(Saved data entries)
+ + + + + + +

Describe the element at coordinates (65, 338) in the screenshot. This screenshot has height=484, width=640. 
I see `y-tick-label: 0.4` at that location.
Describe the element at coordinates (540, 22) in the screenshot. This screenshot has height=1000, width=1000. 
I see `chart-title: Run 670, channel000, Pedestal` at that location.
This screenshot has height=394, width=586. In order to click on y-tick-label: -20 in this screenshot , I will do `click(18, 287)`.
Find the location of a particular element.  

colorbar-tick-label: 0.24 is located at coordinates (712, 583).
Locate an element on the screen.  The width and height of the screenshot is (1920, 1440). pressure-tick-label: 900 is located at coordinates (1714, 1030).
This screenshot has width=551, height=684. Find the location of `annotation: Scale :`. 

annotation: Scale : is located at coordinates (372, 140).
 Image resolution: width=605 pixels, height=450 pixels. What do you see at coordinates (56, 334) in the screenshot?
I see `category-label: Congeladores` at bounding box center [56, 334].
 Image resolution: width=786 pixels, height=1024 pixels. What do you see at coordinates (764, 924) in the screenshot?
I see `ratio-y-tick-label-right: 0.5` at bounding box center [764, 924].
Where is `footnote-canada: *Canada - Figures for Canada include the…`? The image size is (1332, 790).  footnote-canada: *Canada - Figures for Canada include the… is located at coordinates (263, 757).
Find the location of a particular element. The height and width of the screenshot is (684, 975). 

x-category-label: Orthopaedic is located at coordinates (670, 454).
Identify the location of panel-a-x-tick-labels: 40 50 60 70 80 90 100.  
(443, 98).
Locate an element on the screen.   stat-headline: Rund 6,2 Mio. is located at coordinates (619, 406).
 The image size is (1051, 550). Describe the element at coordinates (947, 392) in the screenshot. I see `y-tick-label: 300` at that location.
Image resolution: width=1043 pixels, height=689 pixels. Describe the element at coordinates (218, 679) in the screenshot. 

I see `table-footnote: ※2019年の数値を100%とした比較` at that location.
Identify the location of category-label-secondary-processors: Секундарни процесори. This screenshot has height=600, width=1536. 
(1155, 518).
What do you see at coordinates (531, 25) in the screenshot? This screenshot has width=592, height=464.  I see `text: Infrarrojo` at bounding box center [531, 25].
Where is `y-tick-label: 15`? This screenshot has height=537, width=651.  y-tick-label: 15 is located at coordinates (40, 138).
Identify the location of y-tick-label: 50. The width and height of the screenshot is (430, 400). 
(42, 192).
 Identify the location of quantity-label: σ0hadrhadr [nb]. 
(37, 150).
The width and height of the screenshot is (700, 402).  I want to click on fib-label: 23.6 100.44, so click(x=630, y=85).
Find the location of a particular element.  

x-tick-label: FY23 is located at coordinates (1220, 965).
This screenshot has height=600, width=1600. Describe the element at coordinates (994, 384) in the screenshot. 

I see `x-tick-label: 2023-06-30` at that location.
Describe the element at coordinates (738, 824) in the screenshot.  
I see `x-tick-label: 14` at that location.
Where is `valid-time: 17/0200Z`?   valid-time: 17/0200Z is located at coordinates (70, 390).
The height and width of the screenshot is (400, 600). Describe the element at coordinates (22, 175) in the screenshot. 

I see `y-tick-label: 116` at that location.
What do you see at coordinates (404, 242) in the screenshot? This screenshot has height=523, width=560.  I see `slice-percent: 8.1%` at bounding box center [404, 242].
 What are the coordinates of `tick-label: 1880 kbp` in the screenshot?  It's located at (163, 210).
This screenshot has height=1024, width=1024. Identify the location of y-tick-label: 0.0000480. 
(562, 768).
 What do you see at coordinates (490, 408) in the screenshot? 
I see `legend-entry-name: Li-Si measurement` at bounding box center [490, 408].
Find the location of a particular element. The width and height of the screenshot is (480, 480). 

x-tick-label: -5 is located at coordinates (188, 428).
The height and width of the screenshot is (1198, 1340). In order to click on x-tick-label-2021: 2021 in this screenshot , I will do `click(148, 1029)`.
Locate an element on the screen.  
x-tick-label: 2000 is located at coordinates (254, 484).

+ + + + + + +

◆ To-do item ◆
Return every line of the rows unchanged, from the line containing "This screenshot has height=600, width=1600." through the last line of the rows.

◆ Response area ◆
This screenshot has height=600, width=1600. Describe the element at coordinates (994, 384) in the screenshot. 

I see `x-tick-label: 2023-06-30` at that location.
Describe the element at coordinates (738, 824) in the screenshot.  
I see `x-tick-label: 14` at that location.
Where is `valid-time: 17/0200Z`?   valid-time: 17/0200Z is located at coordinates (70, 390).
The height and width of the screenshot is (400, 600). Describe the element at coordinates (22, 175) in the screenshot. 

I see `y-tick-label: 116` at that location.
What do you see at coordinates (404, 242) in the screenshot? This screenshot has height=523, width=560.  I see `slice-percent: 8.1%` at bounding box center [404, 242].
 What are the coordinates of `tick-label: 1880 kbp` in the screenshot?  It's located at (163, 210).
This screenshot has height=1024, width=1024. Identify the location of y-tick-label: 0.0000480. 
(562, 768).
 What do you see at coordinates (490, 408) in the screenshot? 
I see `legend-entry-name: Li-Si measurement` at bounding box center [490, 408].
Find the location of a particular element. The width and height of the screenshot is (480, 480). 

x-tick-label: -5 is located at coordinates (188, 428).
The height and width of the screenshot is (1198, 1340). In order to click on x-tick-label-2021: 2021 in this screenshot , I will do `click(148, 1029)`.
Locate an element on the screen.  
x-tick-label: 2000 is located at coordinates (254, 484).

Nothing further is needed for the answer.